Nella giornata di ieri, personale di polizia giudiziaria del Commissariato di Pubblica Sicurezza di Noto al comando del Dirigente Vice Questore Aggiunto Paolo Arena e della Guardia di Finanza della Tenenza di Noto, al comando del Tenente Giulia Facciorusso, al termine di attività investigativa coordinata dalla Procura della Repubblica del Tribunale di Siracusa, ha dato esecuzione a ordinanza di custodia cautelare in carcere, emessa dal Gip del medesimo tribunale, nei confronti di G. M. netino, di anni 23, per i reati di atti persecutori e lesioni personali.

Il giovane, già sottoposto alla misura del divieto di avvicinamento alla persona offesa dal luglio scorso, violando tale misura si era reso responsabile di nuovi episodi di aggressione fisica e danneggiamento nei riguardi della vittima.

In data 1 ottobre, su disposizione della sala operativa, una pattuglia di polizia giudiziaria si recava in via Cavour per l’aggressione ai danni di una donna. La richiedente, riferiva al personale della Guardia di Finanza che verso le 12, dopo aver parcheggiato la propria autovettura, ormai in prossimità della sua residenza, era stata raggiunta dall’indagato, che nonostante fosse destinatario della misura cautelare del divieto di avvicinamento all’ex fidanzata, l’aggrediva fisicamente colpendola con calci e pugni al volto.
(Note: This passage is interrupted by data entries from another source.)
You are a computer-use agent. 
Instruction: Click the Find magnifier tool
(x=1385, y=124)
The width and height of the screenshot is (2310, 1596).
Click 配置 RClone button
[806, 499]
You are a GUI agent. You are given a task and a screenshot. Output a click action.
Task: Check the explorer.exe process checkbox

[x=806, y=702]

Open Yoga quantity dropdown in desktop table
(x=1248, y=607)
Per tali fatti, nel primo pomeriggio dell’1 ottobre, sporgeva querela negli uffici della Tenenza della Guardia di Finanza di Noto, che svolgeva indagine congiunta in piena sinergia col personale della Polizia di Stato del Commissariato, e l’Autorità Giudiziaria provvedeva ad aggravare la misura cautelare già disposta nei confronti dell’indagato. Dalle forze dell’ordine si ripete l’invito alle vittime di atti persecutori, a collaborare pienamente con le Forze di Polizia per una efficace ed immediata tutela della loro persona.